### Your goal
Please reproduce the entries below exactly, starting at the first line and ending with the line that holds "Given: Click the tin change value 2200".

═══ Data records

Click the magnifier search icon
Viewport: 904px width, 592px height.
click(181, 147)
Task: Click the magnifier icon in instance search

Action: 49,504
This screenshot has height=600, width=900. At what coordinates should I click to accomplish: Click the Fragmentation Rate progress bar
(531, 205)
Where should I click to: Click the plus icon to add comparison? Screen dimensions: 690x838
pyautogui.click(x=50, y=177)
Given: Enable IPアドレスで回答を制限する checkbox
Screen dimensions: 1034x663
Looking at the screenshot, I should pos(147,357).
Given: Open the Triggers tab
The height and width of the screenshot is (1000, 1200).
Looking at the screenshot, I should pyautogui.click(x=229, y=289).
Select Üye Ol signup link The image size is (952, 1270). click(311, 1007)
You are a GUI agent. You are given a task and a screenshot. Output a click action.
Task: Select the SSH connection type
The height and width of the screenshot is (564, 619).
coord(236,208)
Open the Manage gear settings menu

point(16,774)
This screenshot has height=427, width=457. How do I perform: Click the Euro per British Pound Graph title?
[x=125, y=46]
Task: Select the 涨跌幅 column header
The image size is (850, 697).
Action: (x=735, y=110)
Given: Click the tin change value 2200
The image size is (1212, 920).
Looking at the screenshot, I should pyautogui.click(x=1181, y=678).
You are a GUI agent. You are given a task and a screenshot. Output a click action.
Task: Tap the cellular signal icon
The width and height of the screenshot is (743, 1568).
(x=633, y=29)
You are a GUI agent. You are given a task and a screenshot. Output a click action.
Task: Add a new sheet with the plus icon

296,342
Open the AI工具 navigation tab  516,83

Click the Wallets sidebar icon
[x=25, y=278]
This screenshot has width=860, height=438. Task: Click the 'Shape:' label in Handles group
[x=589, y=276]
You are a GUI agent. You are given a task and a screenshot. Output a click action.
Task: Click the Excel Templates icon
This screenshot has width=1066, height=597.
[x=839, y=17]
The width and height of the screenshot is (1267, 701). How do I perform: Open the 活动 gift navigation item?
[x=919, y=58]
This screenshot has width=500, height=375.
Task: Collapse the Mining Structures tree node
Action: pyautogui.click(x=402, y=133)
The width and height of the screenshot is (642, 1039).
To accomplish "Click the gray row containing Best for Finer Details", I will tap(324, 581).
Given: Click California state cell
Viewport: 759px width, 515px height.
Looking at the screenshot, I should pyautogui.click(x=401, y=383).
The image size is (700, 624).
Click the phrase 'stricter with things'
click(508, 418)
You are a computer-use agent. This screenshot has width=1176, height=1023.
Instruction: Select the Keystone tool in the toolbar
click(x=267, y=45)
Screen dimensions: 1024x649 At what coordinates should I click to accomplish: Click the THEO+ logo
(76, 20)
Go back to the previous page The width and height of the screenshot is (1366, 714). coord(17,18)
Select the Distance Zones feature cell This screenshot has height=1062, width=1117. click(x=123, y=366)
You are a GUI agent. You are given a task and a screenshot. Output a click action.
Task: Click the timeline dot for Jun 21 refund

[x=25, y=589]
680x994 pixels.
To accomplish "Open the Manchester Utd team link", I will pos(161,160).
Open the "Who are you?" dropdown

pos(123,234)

══════

### Answer for the task
Click the magnifier search icon
Viewport: 904px width, 592px height.
click(181, 147)
Task: Click the magnifier icon in instance search

Action: 49,504
This screenshot has height=600, width=900. At what coordinates should I click to accomplish: Click the Fragmentation Rate progress bar
(531, 205)
Where should I click to: Click the plus icon to add comparison? Screen dimensions: 690x838
pyautogui.click(x=50, y=177)
Given: Enable IPアドレスで回答を制限する checkbox
Screen dimensions: 1034x663
Looking at the screenshot, I should pos(147,357).
Given: Open the Triggers tab
The height and width of the screenshot is (1000, 1200).
Looking at the screenshot, I should pyautogui.click(x=229, y=289).
Select Üye Ol signup link The image size is (952, 1270). click(311, 1007)
You are a GUI agent. You are given a task and a screenshot. Output a click action.
Task: Select the SSH connection type
The height and width of the screenshot is (564, 619).
coord(236,208)
Open the Manage gear settings menu

point(16,774)
This screenshot has height=427, width=457. How do I perform: Click the Euro per British Pound Graph title?
[x=125, y=46]
Task: Select the 涨跌幅 column header
The image size is (850, 697).
Action: (x=735, y=110)
Given: Click the tin change value 2200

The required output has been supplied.